I genovesi non sono solo conosciuti per le parolacce (le parole del gatto) ma anche per quelle della gatta rivolte alle donne e all’amore. Ecco il primo dizionario genovese italiano per dire ti amo o meglio “te veugio ben”.
Alcuni decenni fa Michelangelo Dolcino (autore del long seller “E parolle do gatto”, Erga edizioni) aveva considerato, pur rimanendo nell’ottica genovese, ogni possibile accezione dell’amore umano, dal più sublime a quello più sconsolatamente terreno ed effimero, annotando “tecniche” di corteggiamento, riti di fidanzamento e nozze, oroscopi amorosi, pratiche magiche.
Nino Durante ne ha rivisitato il testo con delicatezza, avvicinandosi al palpitare dei cuori innamorati di oggi.
Nasce così E parolle da gatta.
L’elogio dell’amore attraverso la poesia nostrana; la sua nascita, con la relativa crescita, nelle fiabe classiche, raccontate in rima genovese; la genesi e lo sviluppo amoroso attraverso i nostri proverbi e i nostri modi di dire; l’amore cantato da Fabrizio De André nelle sue sfaccettature più amare e nello stesso tempo ironiche; personaggi della storia e del folklore genovese che hanno declinato il sublime sentimento in maniera esemplare, seppur in modi diversi, non disdegnando di sconfinare, ma solo con la punta dei piedi, in qualche espressione birichina.
Se i lettori di queste “E parolle da gatta” vorranno inviare contributi, rigorosamente in genovese, che saranno accolti via via nelle prossime edizioni, potranno inviare una mail a parolledagatta@erga.it.
Ecco alcuni esempi.
ANGIENETTE – s.f. pl.

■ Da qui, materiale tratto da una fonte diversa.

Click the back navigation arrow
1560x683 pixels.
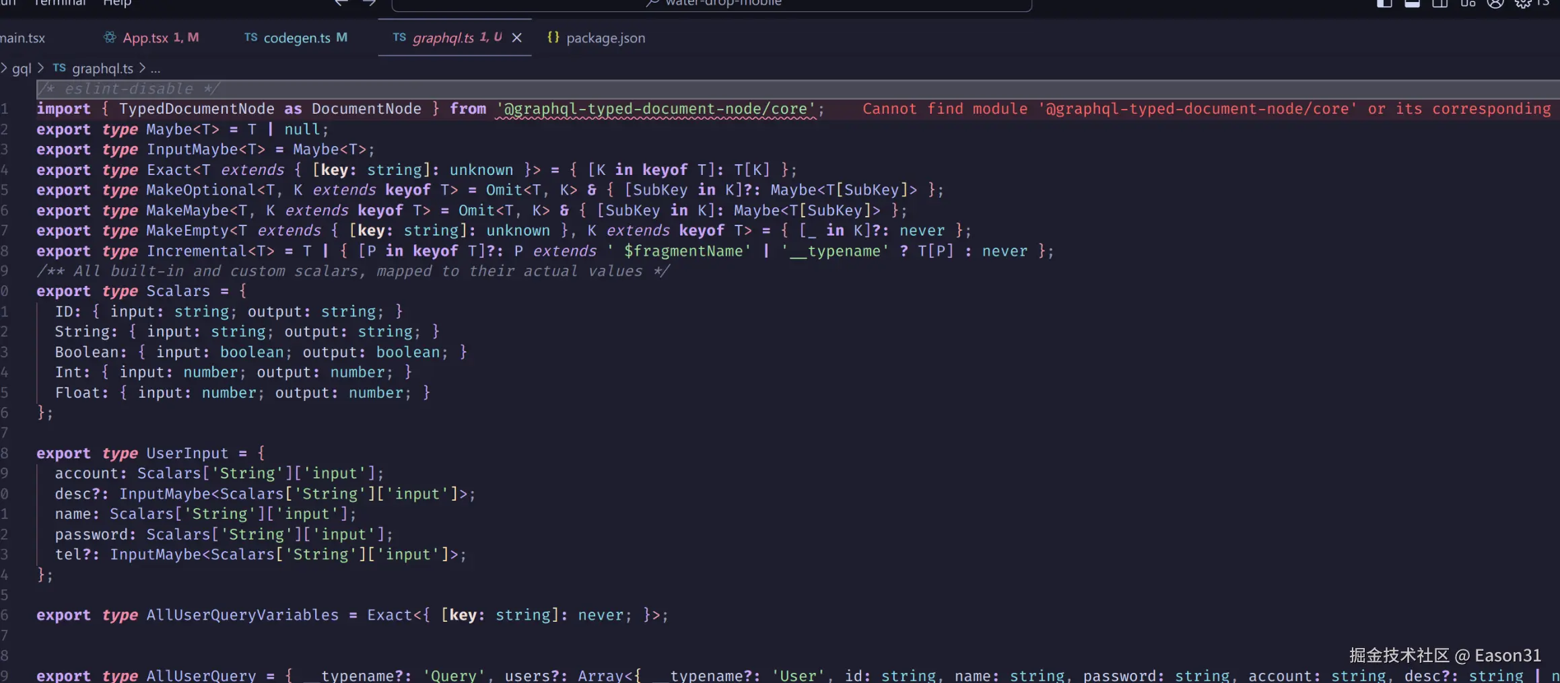pos(341,3)
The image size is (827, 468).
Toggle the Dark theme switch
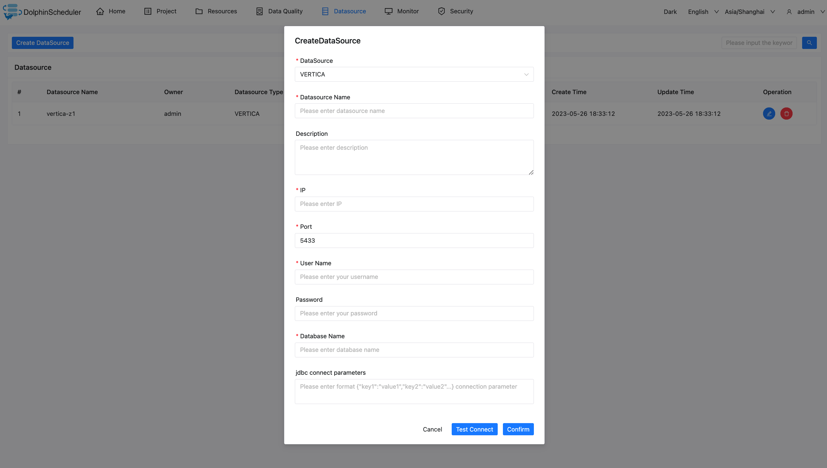point(670,12)
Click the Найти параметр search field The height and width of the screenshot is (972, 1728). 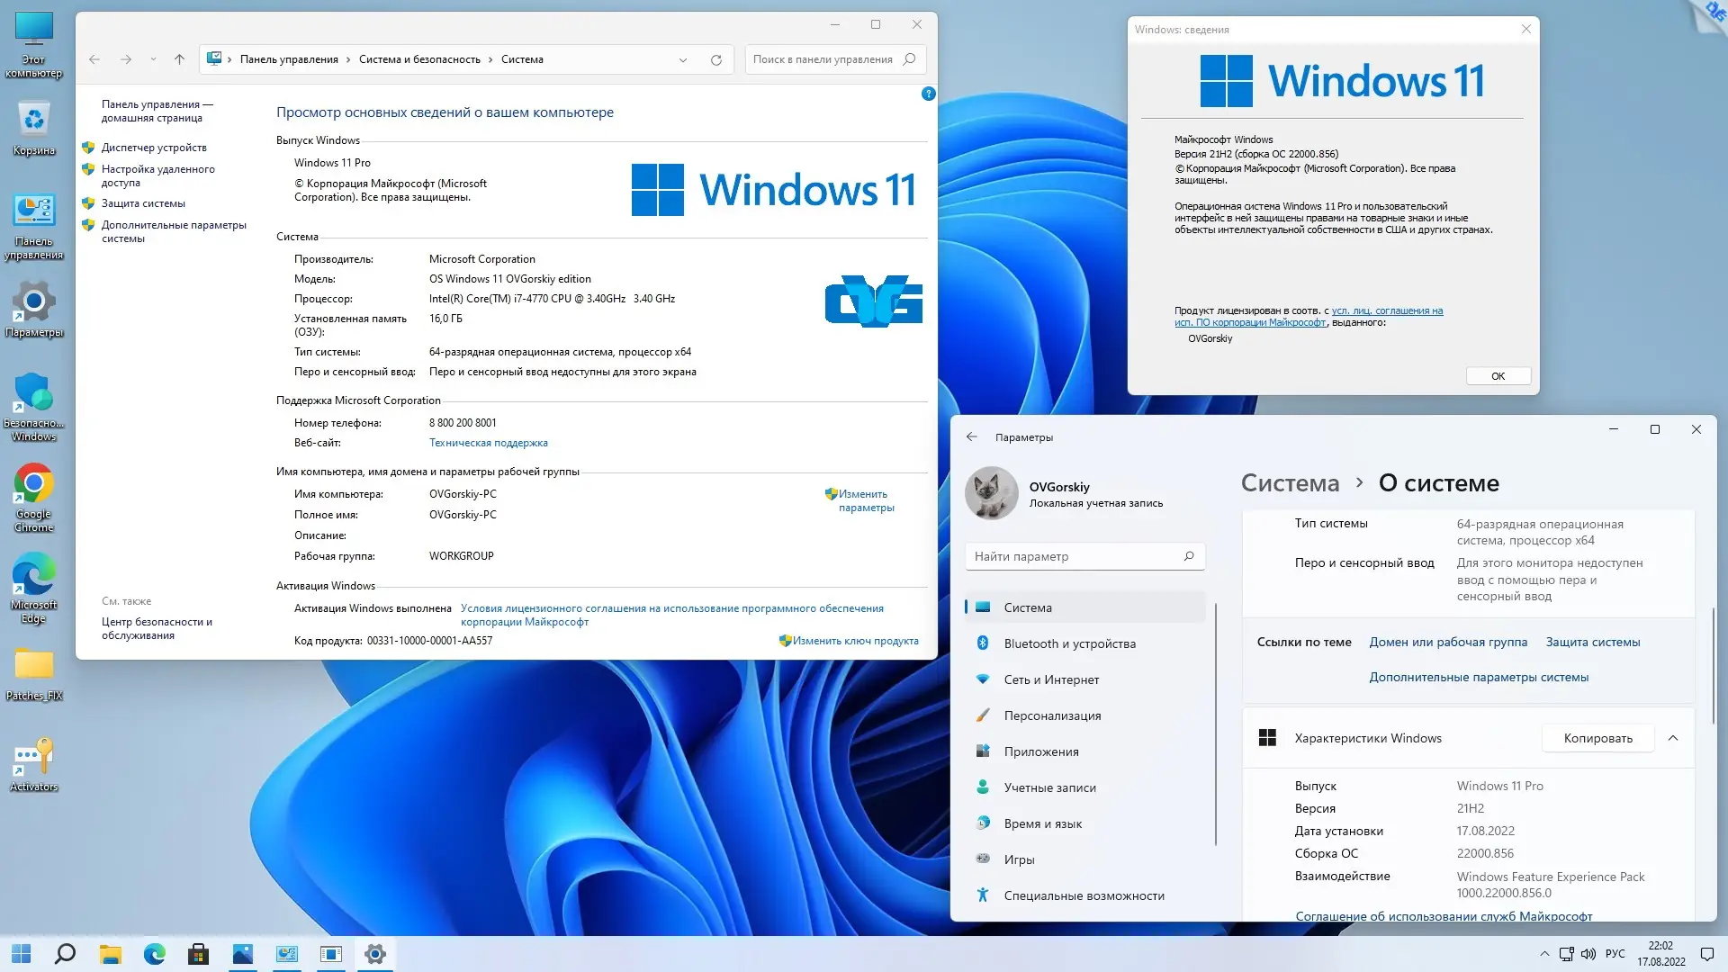1084,555
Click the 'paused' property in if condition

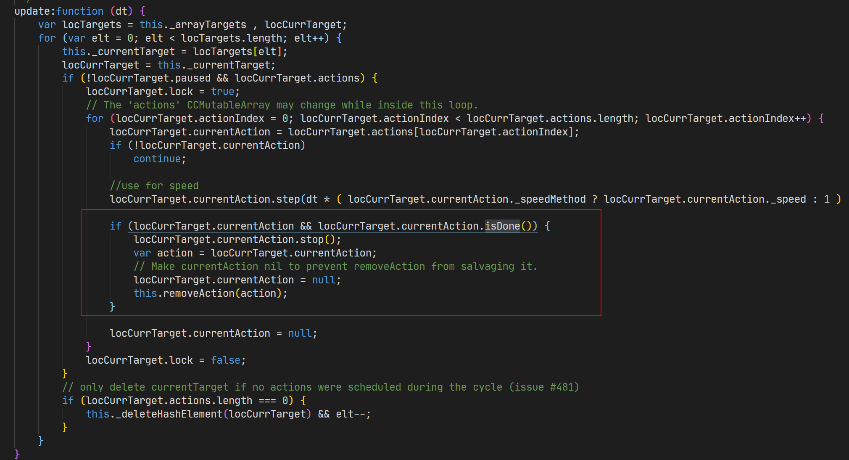tap(192, 78)
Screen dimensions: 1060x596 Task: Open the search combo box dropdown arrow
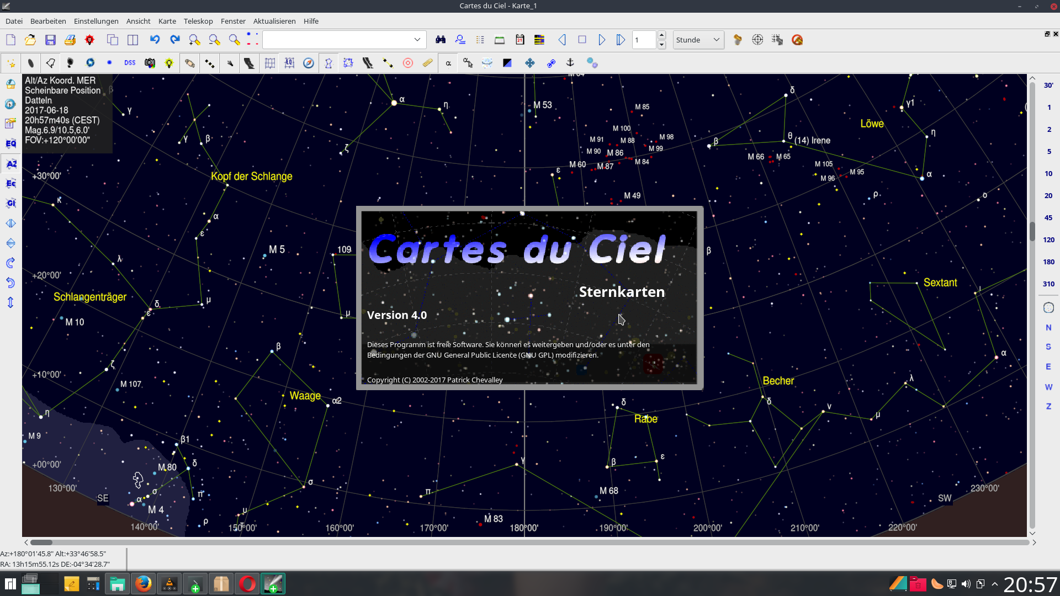tap(417, 40)
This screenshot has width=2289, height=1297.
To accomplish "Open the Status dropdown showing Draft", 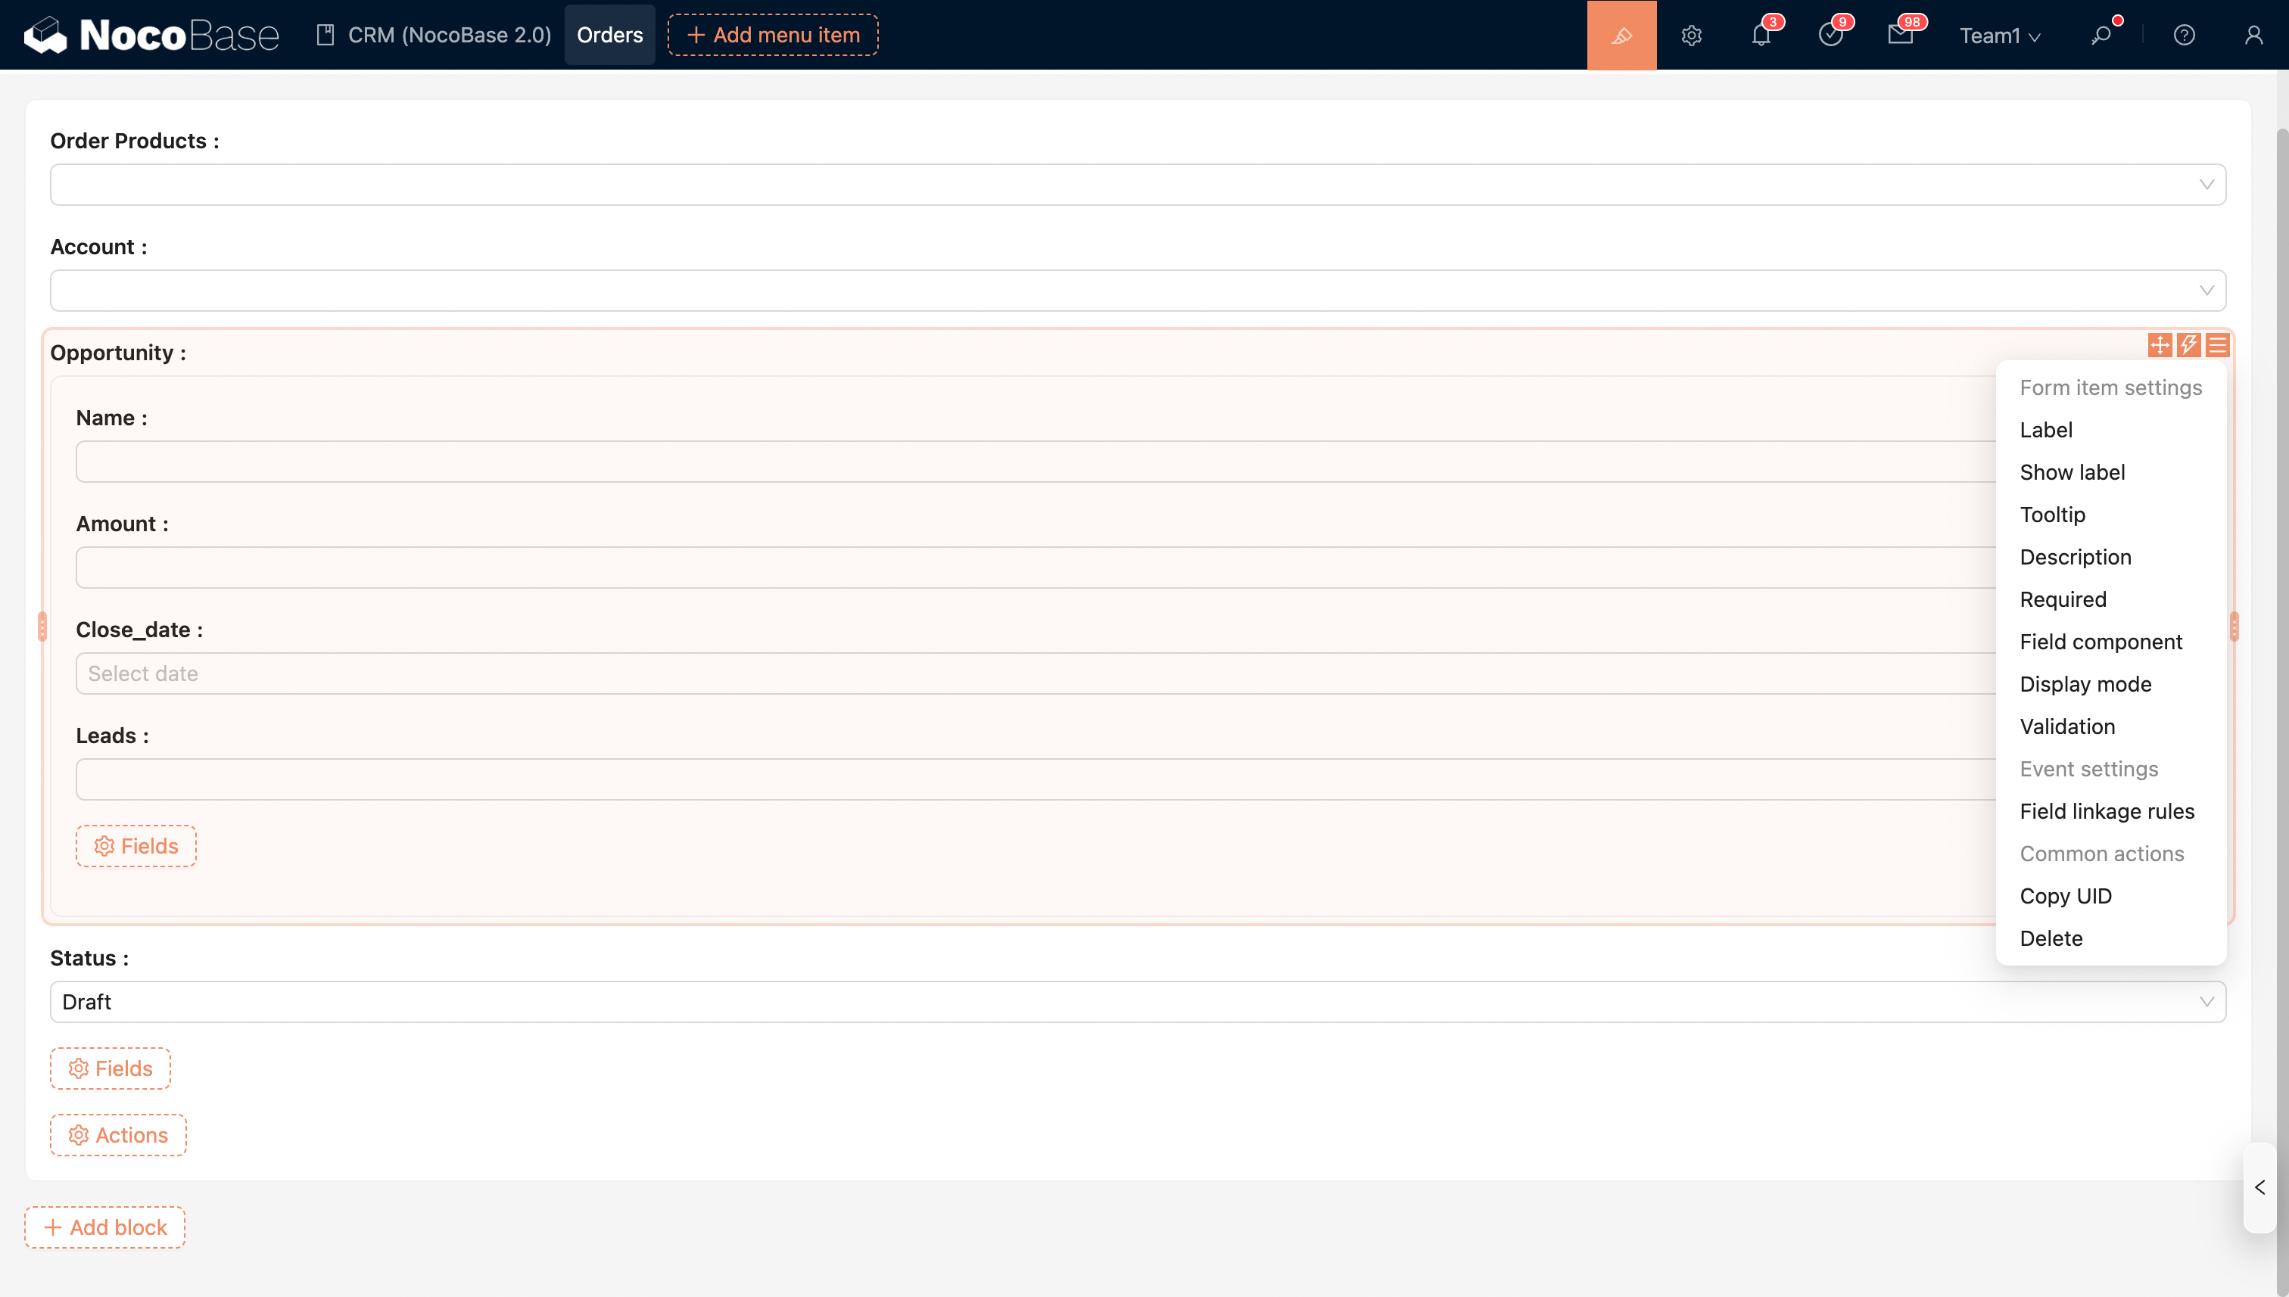I will click(1138, 1002).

Moine, carezze tributate per ottenere qualcosa.
AXILLO – s.m. Ruzzo, allegria smodata. «Deriva forse da assillo, animaletto alato, poco maggiore di una mosca, che pugne così gli armenti da infuriarli». (G. 0livieri, «Dizionario genovese-italiano», Genova, 1851). Figuratamente, vale anche dimostrare particolare eccitazione sessuale; così nell’espressione: «Avèi l’axillo a-o bae», «avere il ruzzo all’agnello».
CAPPELLETTA – s.f. Cappelletta, piccolo edificio religioso. «Ese in cappelletta», «essere in cappelletta»: essere vicinissimi al matrimonio.
COPPETTIN – s.m. Scodellino, ciotolino. Figuratamente i coppettin sono le mammelle, non troppo voluminose, specie giovanili.
FÏ – s.m. Filo. «Fâ o fï a ûnn-a», «fare il filo a una»: corteggiarla. Anche – e in tal caso è proprio di donna – farsi notare con insistenza, per provocare iniziative galanti.
FOTTIGNIN – s.m. Frugoletto: piccolo bimbo molto vivace. Anche si dice affettuosamente alla propria ragazza, specie se minuta ed esuberante.
LÛMME s.m. Lume. «Reze (ò tegnî) o lûmme», «reggere (o tenere) il lume»: essere costretto, da qualche circostanza, ad assistere alle effusioni di una coppia.
MACACCO – s.m. Macaco. «Fâ ballâ o macacco», «far ballare il macaco»: masturbare un uomo. V. anche Marionetto.
PARPAGGIÊUA – s.f. Parpagliola: antica moneta da due soldi. Figuratamente, vulva.
SPOSAGGE . s.f.pl. – I confetti nuziali (v. Çinque).
TOFFANÏA – s.f. Tafferia: piatto grande di legno per uso di cucina. Figuratamente, cappello femminile vistoso, ma anche deretano molto prominente.
VERDE – agg. Verde. «Fâ o verde», «fare il verde»: ci si riferisce a un curioso gioco diffuso tra fidanzati liguri sino all’inizio del nostro secolo, e che pare sussista ancora in qual che paese, specie dell’entroterra chiavarese. Nel mese di maggio la coppia si scambiava una o più foglie di bosso, custodendole poi gelosamente, giacché uno dei due innamorati poteva chiedere all’improvviso: «Fêua o verde!», «Fuori il verde». Se non si era in grado di obbedire all’ingiunzione, si dovevano subire rimproveri di scarso amore, ma anche il pagamento d’un pegno precedentemente fissato. A volte si avevano vere e proprie tragicommedie, quando uno dei giovani – fedifrago custode di più foglie – si confondeva nell’esibizione.